Task to complete:
Write out every line of the material below as a numbered list, omitting blank lines.

Given records:

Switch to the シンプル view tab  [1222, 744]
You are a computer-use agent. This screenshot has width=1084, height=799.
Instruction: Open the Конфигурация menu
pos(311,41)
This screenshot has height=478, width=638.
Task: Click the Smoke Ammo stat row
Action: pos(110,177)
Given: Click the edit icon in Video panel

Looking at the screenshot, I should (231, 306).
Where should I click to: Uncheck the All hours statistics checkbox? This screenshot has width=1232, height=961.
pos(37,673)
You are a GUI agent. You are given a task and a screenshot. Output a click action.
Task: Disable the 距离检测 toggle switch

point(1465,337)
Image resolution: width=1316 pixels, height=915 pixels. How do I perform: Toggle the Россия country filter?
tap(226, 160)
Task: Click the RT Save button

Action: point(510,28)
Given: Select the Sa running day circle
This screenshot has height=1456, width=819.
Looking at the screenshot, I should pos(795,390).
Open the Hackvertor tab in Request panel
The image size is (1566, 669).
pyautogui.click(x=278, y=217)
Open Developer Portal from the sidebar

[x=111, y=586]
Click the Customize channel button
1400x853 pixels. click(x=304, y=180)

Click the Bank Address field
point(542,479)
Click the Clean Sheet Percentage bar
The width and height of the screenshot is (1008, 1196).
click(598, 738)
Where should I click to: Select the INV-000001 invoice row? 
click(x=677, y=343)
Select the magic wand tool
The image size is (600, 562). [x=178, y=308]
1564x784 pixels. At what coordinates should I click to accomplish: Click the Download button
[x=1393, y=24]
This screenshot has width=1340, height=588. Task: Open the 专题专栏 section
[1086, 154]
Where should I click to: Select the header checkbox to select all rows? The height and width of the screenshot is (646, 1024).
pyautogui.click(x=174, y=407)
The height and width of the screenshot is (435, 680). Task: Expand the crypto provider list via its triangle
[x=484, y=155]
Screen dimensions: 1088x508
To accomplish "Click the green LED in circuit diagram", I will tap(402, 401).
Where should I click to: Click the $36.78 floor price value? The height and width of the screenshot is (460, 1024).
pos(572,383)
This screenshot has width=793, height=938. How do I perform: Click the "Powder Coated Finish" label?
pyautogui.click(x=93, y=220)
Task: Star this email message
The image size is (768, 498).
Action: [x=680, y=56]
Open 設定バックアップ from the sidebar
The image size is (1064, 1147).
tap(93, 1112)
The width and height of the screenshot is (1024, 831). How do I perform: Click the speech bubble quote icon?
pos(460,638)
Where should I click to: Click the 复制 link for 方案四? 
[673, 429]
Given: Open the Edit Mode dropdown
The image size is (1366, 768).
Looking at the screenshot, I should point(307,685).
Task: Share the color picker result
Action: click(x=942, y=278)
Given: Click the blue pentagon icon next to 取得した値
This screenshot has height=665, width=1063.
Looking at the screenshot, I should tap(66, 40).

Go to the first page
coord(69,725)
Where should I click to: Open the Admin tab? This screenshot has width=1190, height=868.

Correct response:
1. Switch to the シンプル view tab  [1222, 744]
2. You are a computer-use agent. This screenshot has width=1084, height=799.
3. Instruction: Open the Конфигурация menu
4. pos(311,41)
5. This screenshot has height=478, width=638.
6. Task: Click the Smoke Ammo stat row
7. Action: pos(110,177)
8. Given: Click the edit icon in Video panel
9. Looking at the screenshot, I should (231, 306).
10. Where should I click to: Uncheck the All hours statistics checkbox? This screenshot has width=1232, height=961.
11. pos(37,673)
12. You are a GUI agent. You are given a task and a screenshot. Output a click action.
13. Task: Disable the 距离检测 toggle switch
14. point(1465,337)
15. Image resolution: width=1316 pixels, height=915 pixels. How do I perform: Toggle the Россия country filter?
16. tap(226, 160)
17. Task: Click the RT Save button
18. Action: point(510,28)
19. Given: Select the Sa running day circle
20. This screenshot has height=1456, width=819.
21. Looking at the screenshot, I should pos(795,390).
22. Open the Hackvertor tab in Request panel
23. The image size is (1566, 669).
24. pyautogui.click(x=278, y=217)
25. Open Developer Portal from the sidebar
26. [x=111, y=586]
27. Click the Customize channel button
28. 1400x853 pixels. click(x=304, y=180)
29. Click the Bank Address field
30. point(542,479)
31. Click the Clean Sheet Percentage bar
32. The width and height of the screenshot is (1008, 1196).
33. click(598, 738)
34. Where should I click to: Select the INV-000001 invoice row? 
35. click(x=677, y=343)
36. Select the magic wand tool
37. The image size is (600, 562). [x=178, y=308]
38. 1564x784 pixels. At what coordinates should I click to accomplish: Click the Download button
39. [x=1393, y=24]
40. This screenshot has width=1340, height=588. Task: Open the 专题专栏 section
41. [1086, 154]
42. Where should I click to: Select the header checkbox to select all rows? The height and width of the screenshot is (646, 1024).
43. pyautogui.click(x=174, y=407)
44. The height and width of the screenshot is (435, 680). Task: Expand the crypto provider list via its triangle
45. [x=484, y=155]
46. Screen dimensions: 1088x508
47. To accomplish "Click the green LED in circuit diagram", I will tap(402, 401).
48. Where should I click to: Click the $36.78 floor price value? The height and width of the screenshot is (460, 1024).
49. pos(572,383)
50. This screenshot has width=793, height=938. How do I perform: Click the "Powder Coated Finish" label?
51. pyautogui.click(x=93, y=220)
52. Task: Star this email message
53. The image size is (768, 498).
54. Action: [x=680, y=56]
55. Open 設定バックアップ from the sidebar
56. The image size is (1064, 1147).
57. tap(93, 1112)
58. The width and height of the screenshot is (1024, 831). How do I perform: Click the speech bubble quote icon?
59. pos(460,638)
60. Where should I click to: Click the 复制 link for 方案四? 
61. [673, 429]
62. Given: Open the Edit Mode dropdown
63. The image size is (1366, 768).
64. Looking at the screenshot, I should point(307,685).
65. Task: Share the color picker result
66. Action: click(x=942, y=278)
67. Given: Click the blue pentagon icon next to 取得した値
68. This screenshot has height=665, width=1063.
69. Looking at the screenshot, I should tap(66, 40).
70. Go to the first page
71. coord(69,725)
72. Where should I click to: Open the Admin tab? This screenshot has width=1190, height=868.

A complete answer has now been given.